Ernesto Milá Rodríguez (Barcelona, 1952) is a Spanish far right political activist known for his thesis about the distinction between patriotism, which he supports, and nationalism, which he sees as dangerous and divisive.
Born in Barcelona to a Catalan father belonging to the Penedès rural bourgeoisie and an Extremaduran immigrant mother (herself the daughter of a Republican military officer), Milá began his political activity as one of the members of the fringe right-wing extremist groups (usually named incontrolados, "uncontrolled elements") who rallied against leftist or pro-democratic meetings during late Francoism, usually assuming the role of unofficial mob breakers and violent counter-rioters.
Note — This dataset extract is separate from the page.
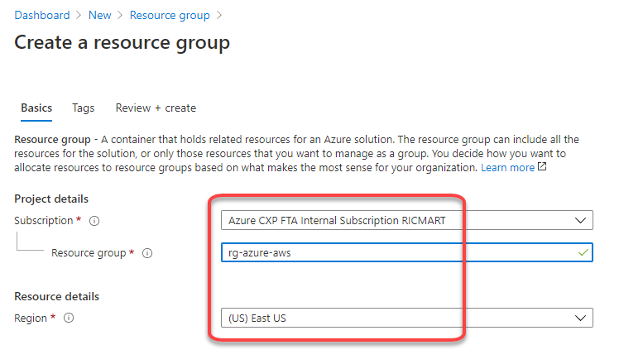
Task: Click the breadcrumb chevron after New
Action: click(120, 16)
His political affiliation began in the relatively short-lived neonazi group PENS (Partido Español Nacional Socialista).
As Xavier Casals Meseguer explains in Los Neonazis en España (Editorial Grijalbo, 1995), the PENS terrorist attacks on the headquarters of El Ciervo (a relatively center-leaning Catholic journal), theTaller Picasso (1971), Catalan libraries (such as the Cinc d'Oros, 1971), the Gran enciclopédia catalana (1974) and libraries and public centers in Valencia (1975), among others, were not prosecuted—mainly due to the fact that the Francoist police and the SECED itself, along with a former member of Franco's bodyguard corps (Luis García Rodríguez, later founder of the neo-Nazi group Estado Nacional Europeo), provided active support for said actions.
Milá then became a member of the Círculo José Antonio in Barcelona, subsequently entering Blas Piñar's Fuerza Nueva (1975), from which he was expelled in 1977, mostly on the grounds of his recent civil marriage; he then joined the Fuerza Nueva splinter group Frente Nacional de la Juventud founded by Ramón Graells Bofill, which later merged into the Youth Front.